**Set task:** Count the lines below that contain the string "item", treating uppercase and lowercase as different, and reply with the number alone.

**Supplied data:**

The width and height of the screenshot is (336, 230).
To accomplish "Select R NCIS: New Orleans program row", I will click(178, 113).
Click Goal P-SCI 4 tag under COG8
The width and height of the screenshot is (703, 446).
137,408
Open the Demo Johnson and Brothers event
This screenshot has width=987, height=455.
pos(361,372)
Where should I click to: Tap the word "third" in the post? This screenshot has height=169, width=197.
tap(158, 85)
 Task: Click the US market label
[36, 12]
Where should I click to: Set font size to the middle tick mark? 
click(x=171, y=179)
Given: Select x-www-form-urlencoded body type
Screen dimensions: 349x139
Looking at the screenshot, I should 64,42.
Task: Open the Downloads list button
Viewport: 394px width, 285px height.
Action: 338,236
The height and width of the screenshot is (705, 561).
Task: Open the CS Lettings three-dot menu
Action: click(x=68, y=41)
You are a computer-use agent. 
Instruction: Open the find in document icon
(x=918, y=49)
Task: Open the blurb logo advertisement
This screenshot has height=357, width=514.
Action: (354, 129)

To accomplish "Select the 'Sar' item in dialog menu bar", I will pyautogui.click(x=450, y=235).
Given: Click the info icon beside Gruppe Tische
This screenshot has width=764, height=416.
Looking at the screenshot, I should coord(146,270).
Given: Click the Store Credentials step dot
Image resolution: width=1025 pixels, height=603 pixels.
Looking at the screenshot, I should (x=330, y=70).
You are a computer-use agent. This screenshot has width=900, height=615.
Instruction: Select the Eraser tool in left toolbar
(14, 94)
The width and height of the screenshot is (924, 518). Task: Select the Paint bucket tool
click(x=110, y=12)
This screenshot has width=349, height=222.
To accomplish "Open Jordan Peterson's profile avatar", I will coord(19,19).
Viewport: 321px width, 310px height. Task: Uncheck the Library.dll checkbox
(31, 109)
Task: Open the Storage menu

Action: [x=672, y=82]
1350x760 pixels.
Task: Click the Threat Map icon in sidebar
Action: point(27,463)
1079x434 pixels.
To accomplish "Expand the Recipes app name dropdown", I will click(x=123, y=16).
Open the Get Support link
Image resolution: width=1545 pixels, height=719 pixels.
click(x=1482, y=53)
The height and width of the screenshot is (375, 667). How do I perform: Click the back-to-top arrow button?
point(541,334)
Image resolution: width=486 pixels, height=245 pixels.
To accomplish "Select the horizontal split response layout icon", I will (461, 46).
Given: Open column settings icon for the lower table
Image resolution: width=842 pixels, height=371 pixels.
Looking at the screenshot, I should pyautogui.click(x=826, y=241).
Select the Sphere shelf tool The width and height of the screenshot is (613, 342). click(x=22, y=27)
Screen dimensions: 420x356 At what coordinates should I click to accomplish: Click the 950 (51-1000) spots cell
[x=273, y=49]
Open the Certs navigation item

**Correct answer:** 2